本年(2022年)は、文学部の前身である専門部文科の再興から90周年にあたります。文学部は、1904(明治37)年の学則改正で設置されましたが、思うように学生が集まらず、すぐに学生募集停止となりました。しかし、大正時代末から昭和戦前期にかけて総合大学化を推進していた明治大学は、専門部の一科として文科再興を決定しました。そして、尾佐竹猛(おさたけ・たけき)を今日の学部長に相当する初代専門部長に任命しました。

尾佐竹猛
文科復活趣意書(1931年12月)

尾佐竹は、1880(明治13)年に現在の石川県羽咋郡に生まれました。1896(明治29)年に明治法律学校に入学すると、最終学年である3年次に首席となるなど、きわめて優秀な成績を収めました。1900(明治33)年の判事検事登用試験に合格し法曹としてのキャリアをスタートし、1924(大正13)年には大審院判事まで昇りつめました。一方で、1926(大正15)年に吉野作造らと創立した明治文化研究会での活動や、1928(昭和3)年に「維新前後における立憲思想」で東京帝国大学から法学博士の学位を取得するなど、研究者としても不朽の業績を遺しました。さらに、尾佐竹は卒業後も明治大学との関係を保ちました。
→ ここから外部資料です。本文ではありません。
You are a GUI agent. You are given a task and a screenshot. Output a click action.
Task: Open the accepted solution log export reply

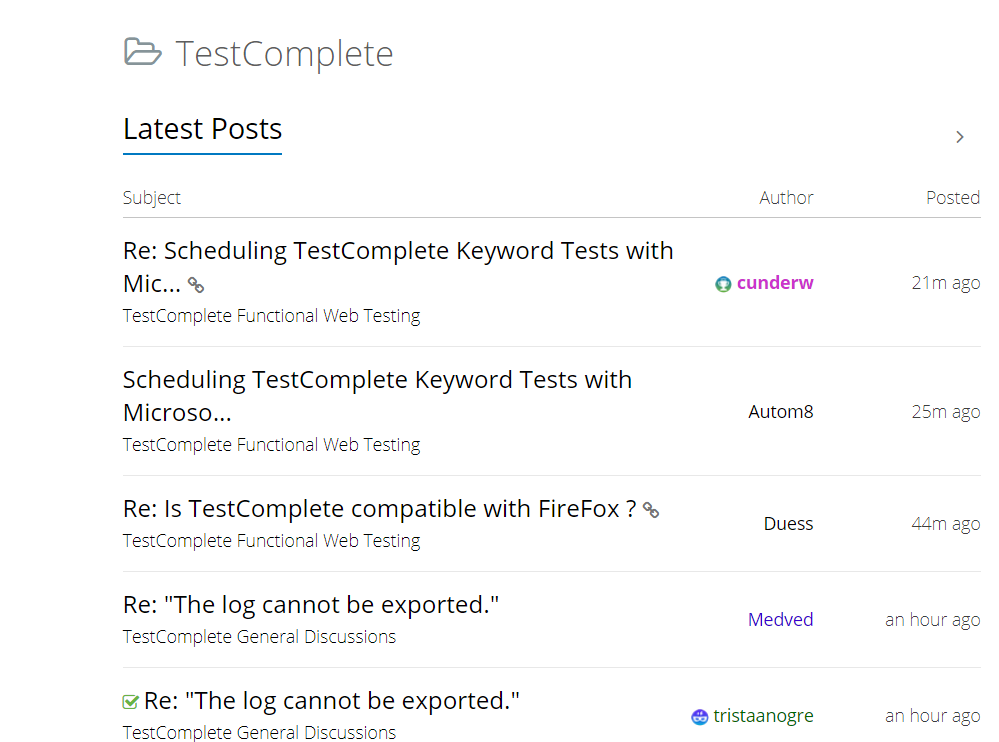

卒業直後から校友会の活動に参加し、1924年に明治大学商議員(現在の評議員に相当する)を委嘱され、1929(昭和4)年からは明治大学法学部で教鞭を執り、専門部文科では明治維新史などを担当しました。このように、尾佐竹は大学経営・教育の両面で活躍したといえます。ちなみに、1931(昭和6)年の明治大学創立50周年記念講演会では「明治法律学校創立の時」と題した講演をしていますから、今日の大学史資料センターの業務分野でも足跡を遺しています。

創立50周年記念講演会で「明治法律学校創立の時」を講演

2003(平成15)年に発足した大学史資料センターでは、これまで多くの共同研究を進めてきました。そのうち人物研究として最初に取り上げたのが尾佐竹でした。2005(平成17)年から翌年にかけて全24巻の『尾佐竹猛著作集』(ゆまに書房)を刊行し、2007年には論文集である『尾佐竹猛研究』(日本経済評論社)を発表しています。大学史展示室の校友紹介コーナーでも、尾佐竹を紹介するパネルを展示しています。

大学史資料センター編『尾佐竹猛研究』(日本経済評論社、2007年)

最後に、尾佐竹が明治大学博物館の歴史にも関わっていたことを紹介します。博物館の起源は、1928年に刑事博物館設立準備委員9名を中心に始まった十手・突棒・刺又などの資料収集でした。尾佐竹は同委員のひとりとして活動し、前記した1931年の創立50周年の際には展覧会部部長として「刑事展覧会」を開催しています。